Les monarchies sont basées sur des ethnies, suscitant des inquiétudes quant à un recul des efforts d’intégration nationale, a déclaré Ndebesa Mwambutsya, professeur d’histoire à l’Université Makerere de Kampala.
« Les Ougandais s’identifient d’abord à leurs tribus et royaumes, puis en tant que citoyens « , dit-il. « Cela fonctionne dans la plupart des cultures africaines parce que les gens ont perdu confiance dans le gouvernement, et les tribus et les royaumes fournissent un noyau autour duquel une identité peut être forgée. »
Trouver un équilibre entre l’unité nationale et la tradition peut être un défi, selon le professeur.
» C’est un paradoxe en soi. Il est important que la culture africaine soit préservée car un peuple sans culture, c’est comme tâtonner dans l’obscurité « , dit-il.
» En même temps, il y a la mondialisation, il y a le consumérisme, il y a l’intégration nationale. Faire en sorte que tous ceux qui s’intègrent au traditionalisme est un défi de taille it il faut une perspective pour s’assurer que les royaumes ne sont pas contre-productifs. »
De nombreux Africains, comme les habitants du royaume du roi Oyo, s’identifient d’abord comme membres d’une tribu ou d’un groupe ethnique et ensuite comme citoyens d’une nation. C’est en partie un héritage du colonialisme, lorsque les puissances européennes ont tracé des frontières pour des pays et des territoires qui regroupaient des peuples de diverses tribus et groupes ethniques, y compris beaucoup qui avaient une histoire de relations médiocres.
Les tensions entre groupes ethniques au sein d’un même pays ont souvent dégénéré en violences sur tout le continent. Le génocide de 1994 au Rwanda, qui a fait près de 800 000 morts, par exemple, est le résultat de violences interethniques. Tout comme les violences postélectorales au Kenya voisin qui ont fait plus de 1 000 morts en 2008.

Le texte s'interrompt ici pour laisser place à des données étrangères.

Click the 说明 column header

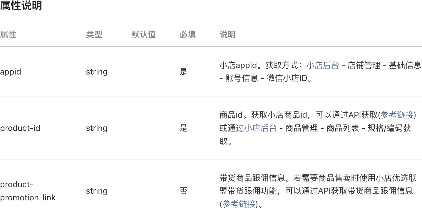pos(227,35)
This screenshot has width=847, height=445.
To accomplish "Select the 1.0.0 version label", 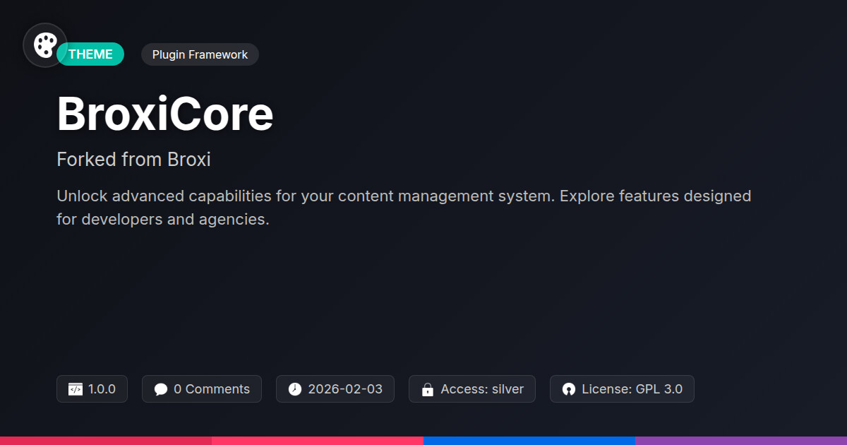I will coord(102,389).
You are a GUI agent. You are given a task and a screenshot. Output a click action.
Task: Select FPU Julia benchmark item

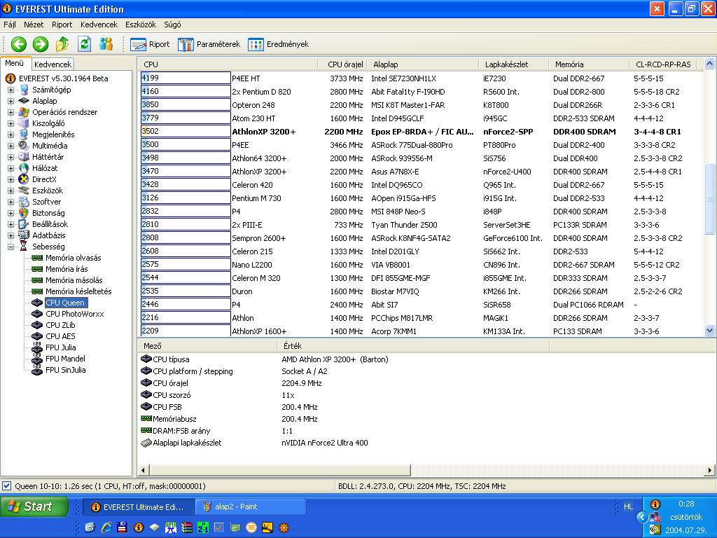point(61,347)
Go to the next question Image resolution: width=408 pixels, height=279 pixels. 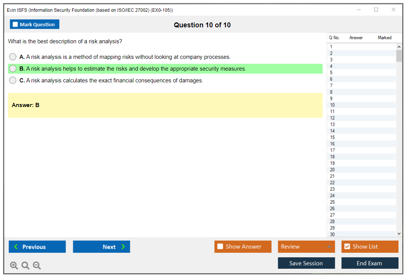(x=101, y=247)
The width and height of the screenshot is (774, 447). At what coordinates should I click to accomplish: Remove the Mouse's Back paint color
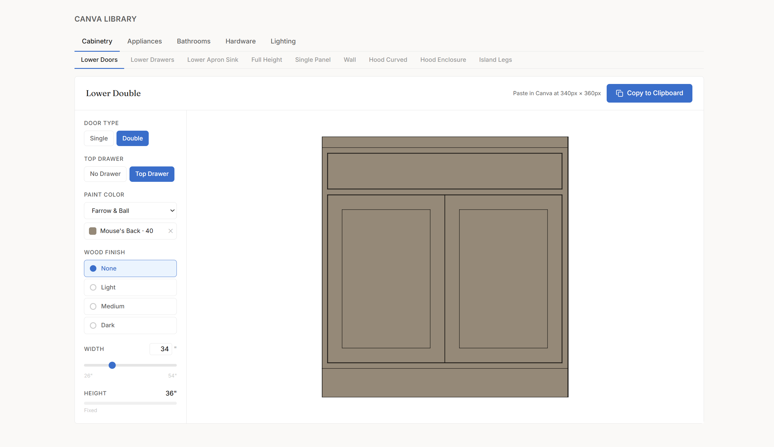pyautogui.click(x=171, y=231)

En Ouganda, le gouvernement central a interdit les royaumes en 1967, mais le président en a rétabli quatre dans les années 90 à la condition que leurs dirigeants se concentrent davantage sur la culture et moins sur la politique nationale.
D’autres pays africains, comme le Lesotho et le Swaziland, ont également des rois. Le roi du Swaziland est célèbre pour ses festivals où des dizaines de vierges dansent pour lui, mais le roi Oyo est calme en revanche. Il préside un royaume où le temps semble s’être arrêté.
Le mont Rwenzori, enneigé, scrute la brume et brille au clair de lune, toile de fond des cabanes et des bananeraies qui parsèment les paysages vallonnés. La végétation luxuriante et verte ne se traduit cependant pas par de la richesse: la plupart des habitants du royaume – comme ceux du reste de l’Ouganda – vivent dans la pauvreté.
Malgré cela, certaines personnes ont placé leurs espoirs sur le jeune roi.
» Son âge apporte beaucoup de soutien financier aux dirigeants qui veulent l’encadrer et le voir réussir », explique Ruhweza Remigious, charpentier de 34 ans, qui vit dans une hutte de boue en face du palais à Fort Portal.
« La plupart des Africains sont dirigés par des personnes âgées qui ne font rien « , dit Remigious. « Il est jeune et impatient, et nous espérons qu’il nous donnera une vie meilleure et modernisera nos infrastructures. »
C’est un lourd fardeau à assumer pour quiconque. Cela met une pression particulièrement forte sur un adolescent qui aime sortir avec ses copains de l’école et s’enraciner dans son équipe de football préférée Arsenal Arsenal, de la Premier League en Angleterre.
Aurait-il donc choisi d’être roi ?
Il fait une pause.
« Je ne sais pas vraiment si je peux répondre à cette question », dit-il. » Être un roi n’est pas facile. Parfois, j’aimerais être ordinaire. »
Le journaliste Samson Ntale a contribué à ce reportage.